DOVE SONO I CAMPIONI? - Ma chi dovrebbe dare una mano ai ragazzini è il primo a mettersi da parte. Passi per Cambiasso, costretto a interpretare un ruolo non suo, e per Zanetti, che come al solito fa il possibile fino a quando una botta alla coscia lo mette fuori causa, gli altri non emergono rispetto ai colleghi più inesperti. Eto’o non si vede mai e sembra stia scontando un altro turno di squalifica. Pandev si sbatte ma al di là dei due pali (si faccia benedire…) gli manca lo spunto decisivo e tiene troppo la palla. Thiago Motta predica nel deserto e le poche volte che riesce a salire non trova assistenza dagli immobili Muntari e Santon, anche loro fuori ruolo ma colpevoli di scarso dinamismo. Dietro, Cordoba soffre l’assenza di un collega di reparto di ruolo e a volte va nel pallone. Male tutti, dunque, perché oltre ai limiti tecnico-tattici si è palesata una totale mancanza di personalità nel momento più importante, quasi che già dopo mezz’ora di gioco l’unico desiderio fosse che il fischio finale non tardasse troppo. Che il Werder continuasse ad attaccare e a prendere a pallonate la porta di Orlandoni, era solo un dettaglio inconsistente.
ULTIMA SPIAGGIA - E ora?
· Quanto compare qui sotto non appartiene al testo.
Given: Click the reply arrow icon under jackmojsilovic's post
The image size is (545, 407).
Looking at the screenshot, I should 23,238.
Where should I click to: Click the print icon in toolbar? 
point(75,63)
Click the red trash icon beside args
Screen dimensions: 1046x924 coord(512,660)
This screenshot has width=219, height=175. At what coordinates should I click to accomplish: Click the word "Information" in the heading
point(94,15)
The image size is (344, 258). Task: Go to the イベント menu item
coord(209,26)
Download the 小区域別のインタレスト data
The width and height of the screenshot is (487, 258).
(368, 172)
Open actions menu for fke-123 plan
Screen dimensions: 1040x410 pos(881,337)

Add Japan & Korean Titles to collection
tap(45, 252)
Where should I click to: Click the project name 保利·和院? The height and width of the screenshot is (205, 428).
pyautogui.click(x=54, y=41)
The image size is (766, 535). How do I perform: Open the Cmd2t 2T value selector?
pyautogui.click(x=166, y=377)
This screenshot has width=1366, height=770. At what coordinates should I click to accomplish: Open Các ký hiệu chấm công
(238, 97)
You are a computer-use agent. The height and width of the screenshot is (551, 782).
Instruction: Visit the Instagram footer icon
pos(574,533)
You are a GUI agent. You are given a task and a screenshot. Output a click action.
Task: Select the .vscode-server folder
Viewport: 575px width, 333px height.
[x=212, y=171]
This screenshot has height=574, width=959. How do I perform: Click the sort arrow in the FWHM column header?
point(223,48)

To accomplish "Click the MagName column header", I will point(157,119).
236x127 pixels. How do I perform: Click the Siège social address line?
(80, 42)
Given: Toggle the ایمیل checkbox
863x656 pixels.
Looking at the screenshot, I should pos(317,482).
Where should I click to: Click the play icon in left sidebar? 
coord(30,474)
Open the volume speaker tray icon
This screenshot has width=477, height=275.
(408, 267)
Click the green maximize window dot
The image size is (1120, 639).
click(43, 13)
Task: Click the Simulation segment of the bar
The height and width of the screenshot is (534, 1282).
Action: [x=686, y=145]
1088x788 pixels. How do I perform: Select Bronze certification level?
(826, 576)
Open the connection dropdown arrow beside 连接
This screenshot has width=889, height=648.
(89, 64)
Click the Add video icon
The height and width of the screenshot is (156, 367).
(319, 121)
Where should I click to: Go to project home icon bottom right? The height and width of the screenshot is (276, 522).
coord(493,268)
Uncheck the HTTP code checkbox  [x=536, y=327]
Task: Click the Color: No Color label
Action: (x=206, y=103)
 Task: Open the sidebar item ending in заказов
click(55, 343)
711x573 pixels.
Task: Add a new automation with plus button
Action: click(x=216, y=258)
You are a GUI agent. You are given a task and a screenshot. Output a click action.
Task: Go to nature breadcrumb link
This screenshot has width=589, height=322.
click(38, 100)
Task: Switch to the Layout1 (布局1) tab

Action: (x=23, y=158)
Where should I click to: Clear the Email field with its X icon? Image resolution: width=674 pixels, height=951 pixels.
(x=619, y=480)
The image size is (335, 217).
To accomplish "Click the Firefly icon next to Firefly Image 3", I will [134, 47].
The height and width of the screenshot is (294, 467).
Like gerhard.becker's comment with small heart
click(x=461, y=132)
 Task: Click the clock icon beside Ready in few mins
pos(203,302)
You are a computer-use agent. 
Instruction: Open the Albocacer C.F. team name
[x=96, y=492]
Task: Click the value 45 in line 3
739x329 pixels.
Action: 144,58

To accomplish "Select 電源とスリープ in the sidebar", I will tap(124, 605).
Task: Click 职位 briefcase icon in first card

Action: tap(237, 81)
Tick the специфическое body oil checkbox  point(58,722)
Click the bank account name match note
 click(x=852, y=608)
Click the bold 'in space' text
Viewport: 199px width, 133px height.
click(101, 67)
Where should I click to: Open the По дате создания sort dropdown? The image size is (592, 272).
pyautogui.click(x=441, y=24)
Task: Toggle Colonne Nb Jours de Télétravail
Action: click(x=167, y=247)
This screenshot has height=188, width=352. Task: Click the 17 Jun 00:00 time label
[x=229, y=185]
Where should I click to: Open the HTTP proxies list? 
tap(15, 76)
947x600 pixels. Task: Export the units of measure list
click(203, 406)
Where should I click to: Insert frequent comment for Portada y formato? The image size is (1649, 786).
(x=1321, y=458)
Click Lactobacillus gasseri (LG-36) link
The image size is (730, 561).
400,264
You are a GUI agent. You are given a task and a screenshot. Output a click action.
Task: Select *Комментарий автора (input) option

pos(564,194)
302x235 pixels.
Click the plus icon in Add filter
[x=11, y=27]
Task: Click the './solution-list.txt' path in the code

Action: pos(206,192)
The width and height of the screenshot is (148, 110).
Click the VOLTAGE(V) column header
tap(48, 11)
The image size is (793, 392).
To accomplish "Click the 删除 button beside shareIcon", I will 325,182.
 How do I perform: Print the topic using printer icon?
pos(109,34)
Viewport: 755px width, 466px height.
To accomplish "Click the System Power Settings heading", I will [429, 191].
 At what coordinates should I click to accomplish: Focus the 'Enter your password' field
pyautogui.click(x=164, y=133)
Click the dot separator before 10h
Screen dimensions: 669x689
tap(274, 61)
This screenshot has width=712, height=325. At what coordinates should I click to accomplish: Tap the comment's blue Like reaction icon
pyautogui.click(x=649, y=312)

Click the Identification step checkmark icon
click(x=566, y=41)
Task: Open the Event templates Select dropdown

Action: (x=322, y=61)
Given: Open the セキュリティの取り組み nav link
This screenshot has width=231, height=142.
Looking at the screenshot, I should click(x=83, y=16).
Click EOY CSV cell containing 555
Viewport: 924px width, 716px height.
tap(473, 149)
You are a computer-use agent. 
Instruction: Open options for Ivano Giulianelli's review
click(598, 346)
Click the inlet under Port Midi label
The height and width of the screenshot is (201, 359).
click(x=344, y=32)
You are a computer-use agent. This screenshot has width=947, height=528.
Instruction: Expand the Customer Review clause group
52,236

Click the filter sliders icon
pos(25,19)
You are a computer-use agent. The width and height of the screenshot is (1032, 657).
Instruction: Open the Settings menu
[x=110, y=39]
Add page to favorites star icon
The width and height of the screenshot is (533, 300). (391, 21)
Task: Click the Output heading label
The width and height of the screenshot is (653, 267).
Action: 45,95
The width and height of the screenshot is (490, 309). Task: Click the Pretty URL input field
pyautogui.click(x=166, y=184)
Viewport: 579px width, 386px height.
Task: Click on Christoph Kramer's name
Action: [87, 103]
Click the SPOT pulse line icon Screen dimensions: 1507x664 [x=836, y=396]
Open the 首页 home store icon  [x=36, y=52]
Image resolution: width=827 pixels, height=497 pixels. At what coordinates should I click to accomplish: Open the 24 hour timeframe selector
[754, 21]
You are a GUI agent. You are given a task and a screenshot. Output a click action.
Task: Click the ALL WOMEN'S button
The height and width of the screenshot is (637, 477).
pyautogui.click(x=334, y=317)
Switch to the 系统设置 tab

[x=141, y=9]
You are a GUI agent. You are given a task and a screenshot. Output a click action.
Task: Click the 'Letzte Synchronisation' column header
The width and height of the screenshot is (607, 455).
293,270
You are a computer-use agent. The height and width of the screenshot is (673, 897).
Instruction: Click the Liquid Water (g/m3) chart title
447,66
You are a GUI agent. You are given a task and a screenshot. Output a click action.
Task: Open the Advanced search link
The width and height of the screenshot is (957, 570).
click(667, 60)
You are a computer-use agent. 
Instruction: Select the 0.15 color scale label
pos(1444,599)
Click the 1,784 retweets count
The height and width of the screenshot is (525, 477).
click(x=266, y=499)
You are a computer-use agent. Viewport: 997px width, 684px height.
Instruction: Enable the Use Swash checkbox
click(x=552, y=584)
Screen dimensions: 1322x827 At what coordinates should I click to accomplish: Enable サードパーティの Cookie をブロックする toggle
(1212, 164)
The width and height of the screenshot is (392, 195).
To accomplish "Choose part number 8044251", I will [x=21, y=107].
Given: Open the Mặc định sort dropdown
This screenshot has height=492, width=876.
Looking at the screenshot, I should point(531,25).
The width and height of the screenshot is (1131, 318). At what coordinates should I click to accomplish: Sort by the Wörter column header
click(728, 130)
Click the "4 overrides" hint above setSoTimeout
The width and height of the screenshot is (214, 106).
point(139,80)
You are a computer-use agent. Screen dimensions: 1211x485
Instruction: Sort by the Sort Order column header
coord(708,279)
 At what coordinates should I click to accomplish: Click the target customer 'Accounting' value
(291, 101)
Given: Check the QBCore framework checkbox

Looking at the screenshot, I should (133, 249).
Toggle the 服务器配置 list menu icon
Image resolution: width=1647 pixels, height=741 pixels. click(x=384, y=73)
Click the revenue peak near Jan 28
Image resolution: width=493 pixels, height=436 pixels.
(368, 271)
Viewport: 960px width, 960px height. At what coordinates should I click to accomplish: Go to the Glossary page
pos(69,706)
Difficile far finta di nulla dopo l’ennesima, roboante batosta. Difficile dar troppo credito alle giustificazioni, perché al di là della squadra impiegata al Weserstadium quello che resta è un 3-0 assai poco nobile e Moratti lo sa bene. Il presidente probabilmente sta riflettendo sul da farsi, ma non si esporrà più di tanto per evitare di destabilizzare, alla vigilia del Mondiale per Club, un ambiente già in palese difficoltà. Benitez sostiene che il suo futuro non dipende dall’esito del torneo ad Abu Dhabi, ma un altro fallimento probabilmente gli costerebbe il posto. A tenerlo aggrappato alla panchina sono stati soprattutto due aspetti: le numerose assenze che ne hanno condizionato il lavoro; la vicinanza del Mondiale per Club, prova d’appello senza ritorno che, se superata, potrebbe dare ulteriore credito al tecnico di Madrid. Ma se l’ex Liverpool proseguirà il suo lavoro a Milano, sarà proprio Moratti a doverne assecondare le esigenze in fase di mercato, cosa non avvenuta in estate. Vincere ad Abu Dhabi per avere un futuro all’Inter: Benitez sa bene che questa è la sua ultima spiaggia e un successo potrebbe cambiarne la storia nerazzurra.